• [What you need to do] Each entry is to be retyped exactly as it appears, and each image is to be dropped.

[Saved data entries]
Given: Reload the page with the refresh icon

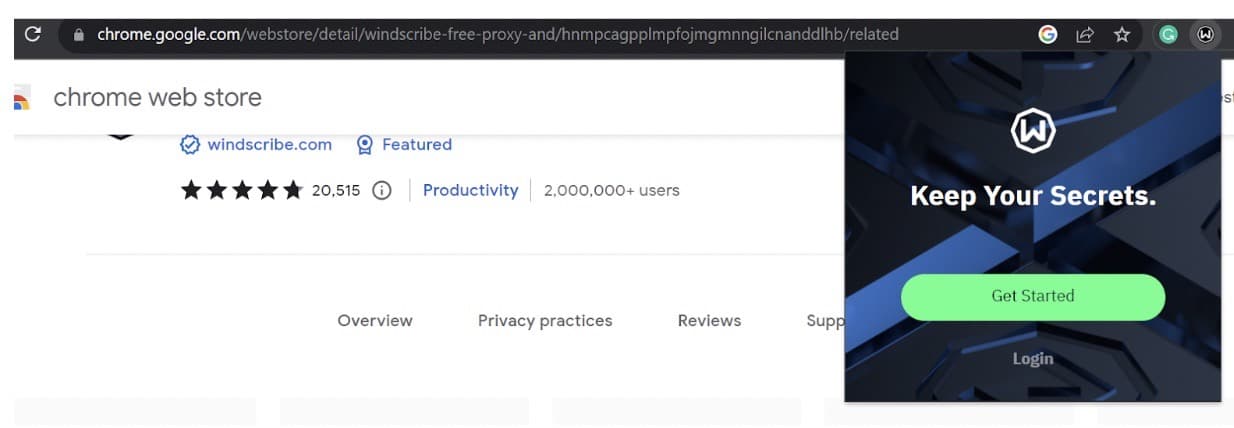Looking at the screenshot, I should 32,34.
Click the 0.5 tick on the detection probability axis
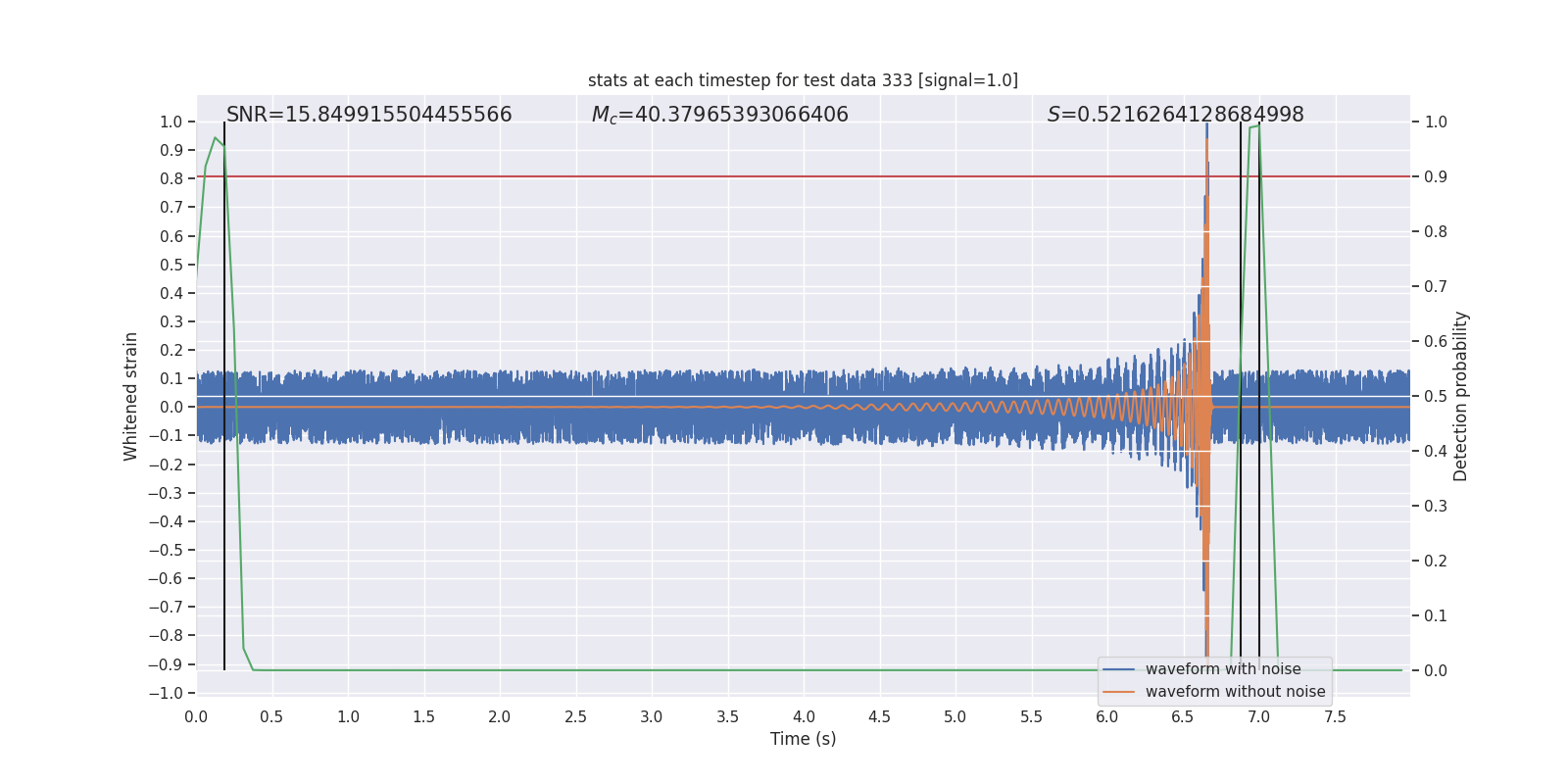Viewport: 1568px width, 784px height. click(x=1436, y=396)
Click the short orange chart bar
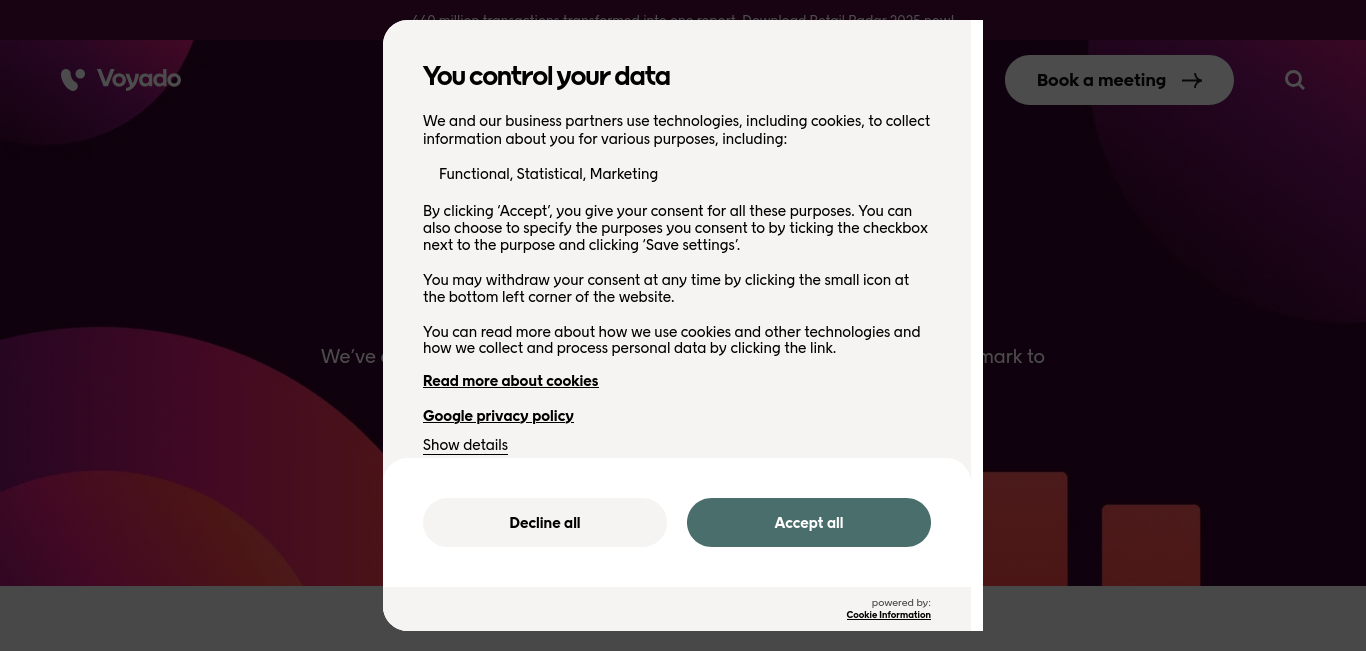The height and width of the screenshot is (651, 1366). tap(1151, 545)
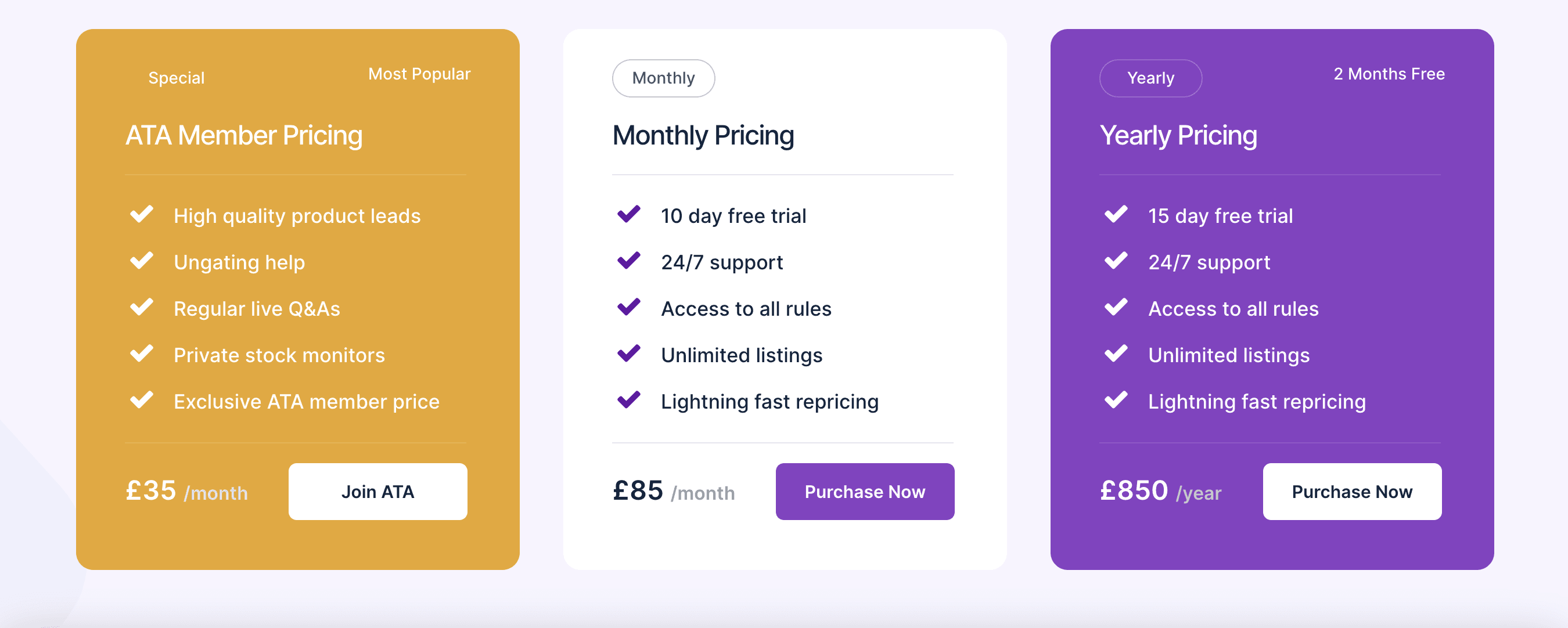The image size is (1568, 628).
Task: Click white Purchase Now for yearly plan
Action: click(1352, 492)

• [Answer for the task]
Given: Reload the page with the refresh icon

Looking at the screenshot, I should 32,34.
Click the 0.5 tick on the detection probability axis
Viewport: 1568px width, 784px height. click(x=1436, y=396)
Click the short orange chart bar
The height and width of the screenshot is (651, 1366). tap(1151, 545)
The image size is (1568, 628).
Task: Click white Purchase Now for yearly plan
Action: click(1352, 492)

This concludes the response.